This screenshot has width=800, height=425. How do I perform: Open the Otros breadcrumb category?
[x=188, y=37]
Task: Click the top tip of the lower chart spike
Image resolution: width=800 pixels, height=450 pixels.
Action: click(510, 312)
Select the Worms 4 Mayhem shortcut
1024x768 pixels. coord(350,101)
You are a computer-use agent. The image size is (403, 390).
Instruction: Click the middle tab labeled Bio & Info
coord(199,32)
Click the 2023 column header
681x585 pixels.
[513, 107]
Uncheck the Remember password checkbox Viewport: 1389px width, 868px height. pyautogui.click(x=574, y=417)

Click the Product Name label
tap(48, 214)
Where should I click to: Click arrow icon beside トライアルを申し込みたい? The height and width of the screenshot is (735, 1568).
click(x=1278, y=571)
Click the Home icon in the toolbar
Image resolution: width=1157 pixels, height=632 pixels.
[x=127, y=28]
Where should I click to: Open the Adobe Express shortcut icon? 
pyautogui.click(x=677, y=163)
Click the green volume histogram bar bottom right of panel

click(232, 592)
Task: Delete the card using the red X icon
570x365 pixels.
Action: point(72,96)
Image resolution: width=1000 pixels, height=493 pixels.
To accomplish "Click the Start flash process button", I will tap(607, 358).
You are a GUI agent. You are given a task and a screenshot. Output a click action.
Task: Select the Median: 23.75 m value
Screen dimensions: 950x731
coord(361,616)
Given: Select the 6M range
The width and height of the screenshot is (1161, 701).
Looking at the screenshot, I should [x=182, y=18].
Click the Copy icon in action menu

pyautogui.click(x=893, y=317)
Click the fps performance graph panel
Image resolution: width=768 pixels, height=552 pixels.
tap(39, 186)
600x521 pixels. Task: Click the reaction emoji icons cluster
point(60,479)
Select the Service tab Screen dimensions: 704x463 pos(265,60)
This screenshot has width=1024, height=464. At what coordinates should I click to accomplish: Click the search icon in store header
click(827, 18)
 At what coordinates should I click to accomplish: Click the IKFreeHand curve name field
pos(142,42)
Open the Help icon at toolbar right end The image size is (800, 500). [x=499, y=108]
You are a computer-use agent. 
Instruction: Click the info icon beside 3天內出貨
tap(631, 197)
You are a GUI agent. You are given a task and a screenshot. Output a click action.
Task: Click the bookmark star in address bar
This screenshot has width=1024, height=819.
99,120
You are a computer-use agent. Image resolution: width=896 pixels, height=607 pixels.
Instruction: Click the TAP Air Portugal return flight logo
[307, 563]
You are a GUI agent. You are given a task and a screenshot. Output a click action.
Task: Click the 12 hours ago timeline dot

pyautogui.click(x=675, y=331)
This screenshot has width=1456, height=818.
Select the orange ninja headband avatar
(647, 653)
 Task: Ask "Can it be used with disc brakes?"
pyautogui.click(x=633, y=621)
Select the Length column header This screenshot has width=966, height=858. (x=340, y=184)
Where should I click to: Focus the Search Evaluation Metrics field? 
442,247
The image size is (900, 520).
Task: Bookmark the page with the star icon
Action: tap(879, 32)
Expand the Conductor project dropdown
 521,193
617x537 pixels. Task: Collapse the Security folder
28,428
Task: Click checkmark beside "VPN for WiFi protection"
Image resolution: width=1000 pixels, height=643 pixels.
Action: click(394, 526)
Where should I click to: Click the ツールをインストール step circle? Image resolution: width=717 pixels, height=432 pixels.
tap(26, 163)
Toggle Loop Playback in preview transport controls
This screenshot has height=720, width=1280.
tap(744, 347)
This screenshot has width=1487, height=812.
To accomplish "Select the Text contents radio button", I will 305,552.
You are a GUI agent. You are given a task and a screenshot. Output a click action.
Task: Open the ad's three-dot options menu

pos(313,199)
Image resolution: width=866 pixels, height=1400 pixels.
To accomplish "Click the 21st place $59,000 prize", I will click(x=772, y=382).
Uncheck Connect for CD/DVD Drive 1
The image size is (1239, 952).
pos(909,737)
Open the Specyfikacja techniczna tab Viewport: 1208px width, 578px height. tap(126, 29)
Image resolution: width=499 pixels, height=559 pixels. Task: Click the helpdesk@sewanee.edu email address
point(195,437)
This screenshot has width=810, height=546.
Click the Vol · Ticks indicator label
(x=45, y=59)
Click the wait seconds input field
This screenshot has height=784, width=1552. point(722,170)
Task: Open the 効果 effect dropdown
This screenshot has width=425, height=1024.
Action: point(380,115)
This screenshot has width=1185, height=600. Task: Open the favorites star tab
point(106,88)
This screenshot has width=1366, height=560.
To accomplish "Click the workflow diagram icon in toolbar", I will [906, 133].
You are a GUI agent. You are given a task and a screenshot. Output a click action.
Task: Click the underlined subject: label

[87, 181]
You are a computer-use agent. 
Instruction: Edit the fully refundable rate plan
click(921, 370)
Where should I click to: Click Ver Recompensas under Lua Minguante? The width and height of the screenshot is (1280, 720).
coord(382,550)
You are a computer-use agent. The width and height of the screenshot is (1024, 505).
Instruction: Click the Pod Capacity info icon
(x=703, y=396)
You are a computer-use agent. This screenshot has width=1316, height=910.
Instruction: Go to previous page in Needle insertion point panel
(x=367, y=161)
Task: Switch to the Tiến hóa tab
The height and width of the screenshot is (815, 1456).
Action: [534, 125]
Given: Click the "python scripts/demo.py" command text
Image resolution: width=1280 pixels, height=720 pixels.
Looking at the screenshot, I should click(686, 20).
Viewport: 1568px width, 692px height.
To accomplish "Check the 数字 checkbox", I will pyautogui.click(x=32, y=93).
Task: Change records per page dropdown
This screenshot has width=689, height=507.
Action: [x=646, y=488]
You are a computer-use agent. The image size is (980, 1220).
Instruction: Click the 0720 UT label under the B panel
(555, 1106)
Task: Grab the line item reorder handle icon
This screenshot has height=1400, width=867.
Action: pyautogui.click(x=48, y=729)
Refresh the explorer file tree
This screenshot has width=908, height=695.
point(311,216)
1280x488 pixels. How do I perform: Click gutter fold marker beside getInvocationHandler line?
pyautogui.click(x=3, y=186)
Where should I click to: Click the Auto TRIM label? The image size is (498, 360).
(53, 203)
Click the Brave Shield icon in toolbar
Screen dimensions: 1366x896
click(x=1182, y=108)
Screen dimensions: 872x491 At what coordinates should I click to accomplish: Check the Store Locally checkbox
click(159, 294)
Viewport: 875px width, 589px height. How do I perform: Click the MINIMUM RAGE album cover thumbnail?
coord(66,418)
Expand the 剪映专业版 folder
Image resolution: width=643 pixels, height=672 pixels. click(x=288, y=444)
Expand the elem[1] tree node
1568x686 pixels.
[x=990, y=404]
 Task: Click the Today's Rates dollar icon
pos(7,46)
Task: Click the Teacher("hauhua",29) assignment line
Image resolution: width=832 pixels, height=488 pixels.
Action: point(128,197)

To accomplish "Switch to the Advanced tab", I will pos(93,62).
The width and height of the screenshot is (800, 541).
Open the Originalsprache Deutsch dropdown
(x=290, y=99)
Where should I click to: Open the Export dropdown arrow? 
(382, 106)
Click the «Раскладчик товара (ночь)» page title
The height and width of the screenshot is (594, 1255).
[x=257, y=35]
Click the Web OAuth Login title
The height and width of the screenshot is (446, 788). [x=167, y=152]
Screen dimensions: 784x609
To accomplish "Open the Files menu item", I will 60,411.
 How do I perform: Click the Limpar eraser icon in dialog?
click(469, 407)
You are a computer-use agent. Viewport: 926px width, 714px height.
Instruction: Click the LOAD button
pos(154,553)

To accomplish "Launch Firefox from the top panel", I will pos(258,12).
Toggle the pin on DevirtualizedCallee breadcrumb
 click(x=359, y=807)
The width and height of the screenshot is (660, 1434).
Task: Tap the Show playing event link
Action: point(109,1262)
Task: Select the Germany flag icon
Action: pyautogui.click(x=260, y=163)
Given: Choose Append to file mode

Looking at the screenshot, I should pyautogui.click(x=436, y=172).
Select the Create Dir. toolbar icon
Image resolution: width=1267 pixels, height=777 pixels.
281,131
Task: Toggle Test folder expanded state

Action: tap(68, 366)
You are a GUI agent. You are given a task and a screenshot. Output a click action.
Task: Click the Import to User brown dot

· · · · · · ·

From the records above, copy every line that holds the word "item".

Task: Grab the line item reorder handle icon
To accomplish "Open the Files menu item", I will 60,411.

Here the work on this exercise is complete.